1. Scripture: I want to be perfectly clear about how the Bible can help us in know God’s will for our life choices. I do not think we should go to the Bible with a question and look it up in the topical index and then read the answer. The Bible was never meant to be read as manual for finding God will for your paticualr decisions. On the other hand, the Bible gives us a lot of examples about how God has used people in the past to accomplish things. It reveals to us the heart and character of God and we can use that knowledge to help us shape our decisions around.

2. Prayer: I do think sometimes we use prayer as magic. We think that we can give God our “want list” and then he will give us what we want. Or, we think that we can really make up our own mind and then convinced God that it is a good idea. The purpose of prayer is to communicate those things that are on your heart to God and then trust that God will help you deal with them. When we pray about things and choices, we will often notice that we are much more receptive when we hear the answer from God.

3. Worship: Personally, I have discovered God speaks to me most often in worship. It may be a song I am singing or a sermon I am hear, but God has a way of dealing with the things on my heart as I worship.

4. Christian friends/mentors: God often speaks to me through other people.

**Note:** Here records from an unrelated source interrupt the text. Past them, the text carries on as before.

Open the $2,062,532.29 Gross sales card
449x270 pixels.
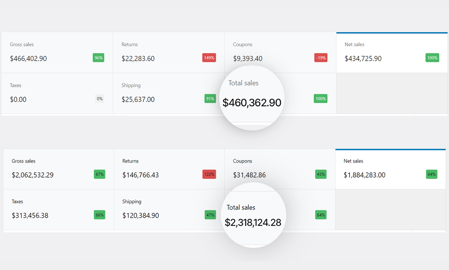coord(59,169)
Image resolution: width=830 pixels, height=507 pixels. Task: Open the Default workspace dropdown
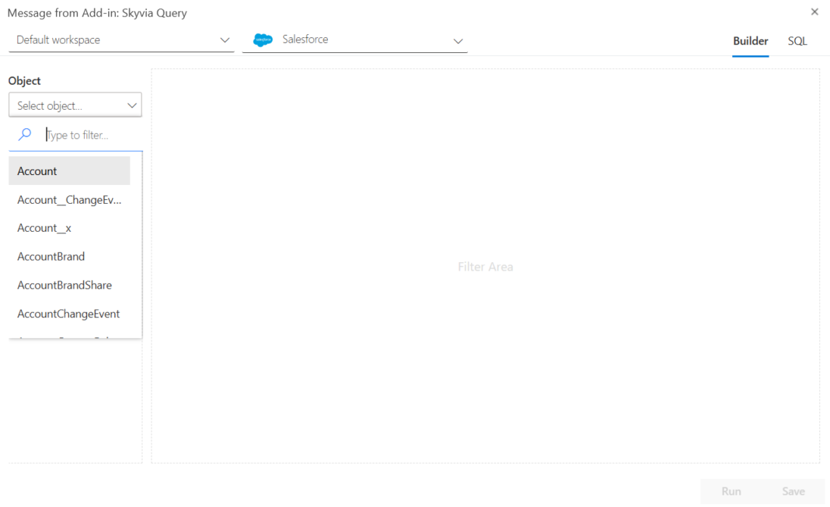(x=121, y=40)
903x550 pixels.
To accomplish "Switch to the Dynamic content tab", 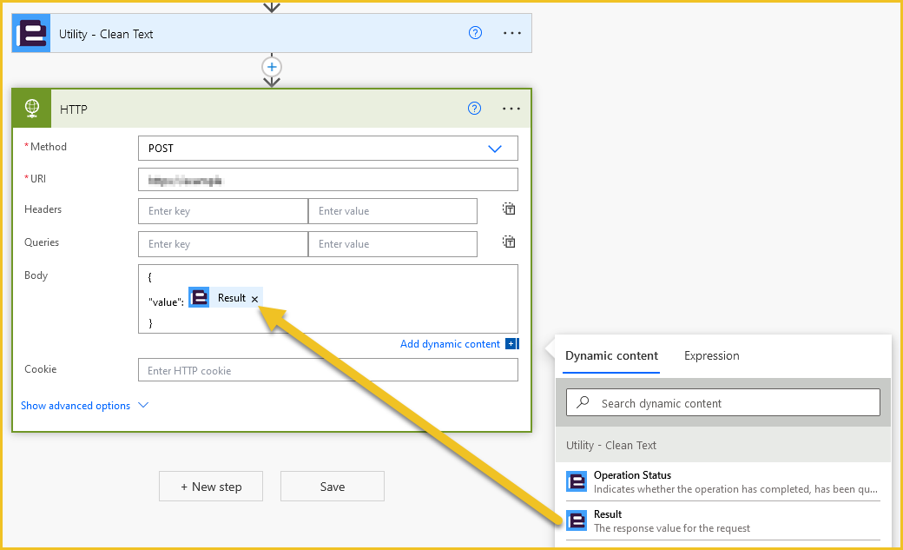I will point(611,355).

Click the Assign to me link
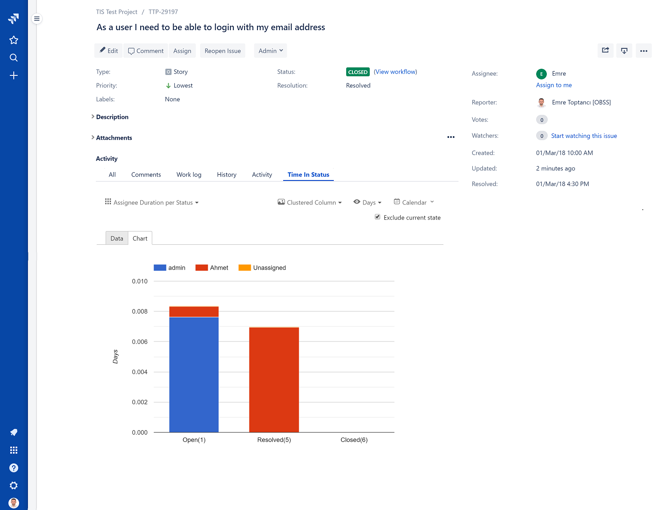click(553, 85)
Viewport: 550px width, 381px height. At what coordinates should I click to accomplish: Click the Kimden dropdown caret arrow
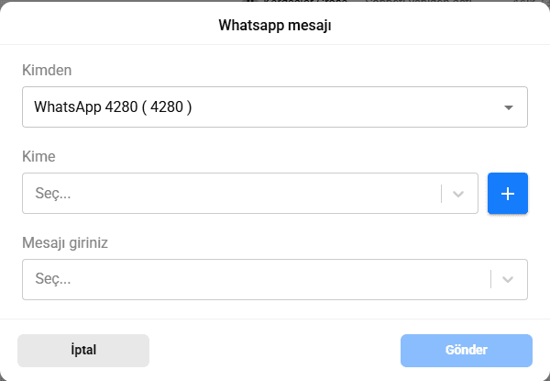click(x=509, y=107)
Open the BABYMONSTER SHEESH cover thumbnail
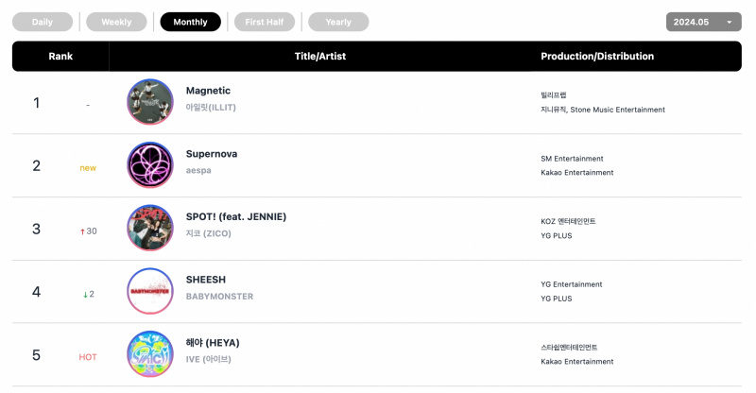Image resolution: width=756 pixels, height=393 pixels. (x=150, y=291)
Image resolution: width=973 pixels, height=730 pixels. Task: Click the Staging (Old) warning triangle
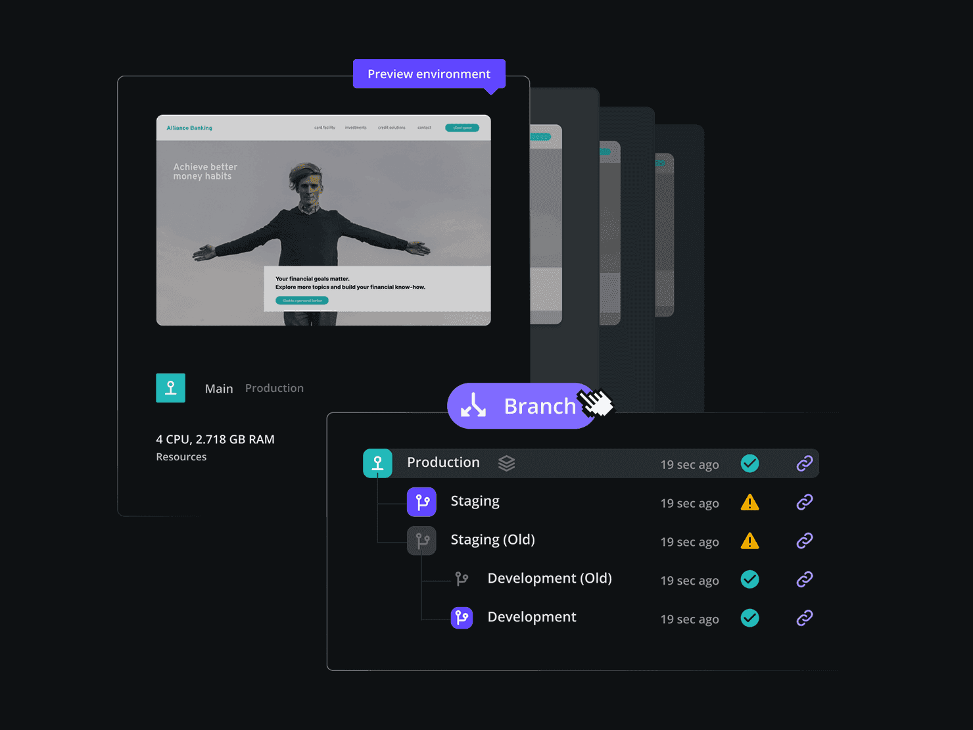click(x=749, y=541)
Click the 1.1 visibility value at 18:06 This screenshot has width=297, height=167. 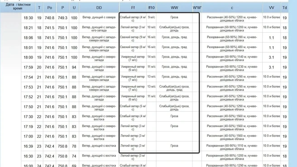click(272, 38)
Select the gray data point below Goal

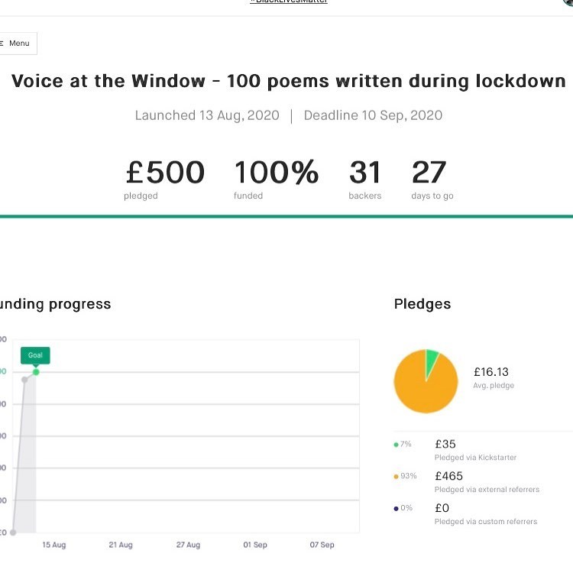(24, 380)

I am lucky that I have some friends I meet with on a regular basis that are honest with me. They are willing to tell me the hard truths and often they help me see God’s will.

5. The “gut feeling”: I think the feeling we get in our gut has often been underemphasized in the church, but I think God uses it. Sometimes I think we just know what the right choice is in our gut! Sometimes we will think about a possible choice and realize that it is just wrong. Other times it may make us feel sick because we know it is the right thing to do.

6. Closed and Open Doors: I really believe that God sometimes uses open and closed doors to help us make good decisions. You have heard the old saying, “When God closes one door, he opens another.

As I look back on these six things, I want to stress that this is not a formula for knowing God’s will, it is a process. It is a process that reaches further than just using them to know what you should do in a given situation. It is a process of drawing close to the heart of God. David Benner reminded me of this truth in his little book, Desiring God’s Will when he wrote,

I no longer believe that God is simply interested in your job, your decision about whom (or whether) to marry or your success in sin avoidance. As incredible as it sounds, God is interested in you! God longs for friendship, not compliance.[iv]

The processes listed above are to help us draw close to God first and foremost. Then and only then can they helps us know the will of God for our life choices.


Life is a Highway
On Sunday afternoons, many of you know that us pastors drive around and give out gifts to those persons who have visited with us for the first time and given us an address. When I get the address, Debbie prints me off a map from map quest so I will know how to find the house. I have not, to this date, be able to find a house in North Georgia on the first try. Although I have the map with the directions, it never looks the same when I get out there. The problem is not the map, but that I just do not know the area at all.

On the other hand, I grew up in Middle Valley and in the Hixson area. I live in Redbank and I know North Chattanooga fairly well. I can just glance at the map and know right where I am going on those visits.

Just like knowing the area helps me to be better able to use the map, the more we know about God and the more time we invest in our relationship with God, the better we will be able to use the processes in finding God’s will for our life choices.


[i] TNIV Exodus 3:1-10
[ii] Chart info comes from Terence E. Fretheim, Interpretation: Exodus, ed. James Luther and Patrick Miller Jr. *John Knox Press: Louisville, 1946) 52.
[iii] The study book Experiencing God uses this language to describe the process we go through when we hear God’s will and have to make the decision to change our wills to fit Gods.
[iv] David Benner, Desiring God’s Will (Inter Varsity Press: Downers Grove, 2005) pg. 60.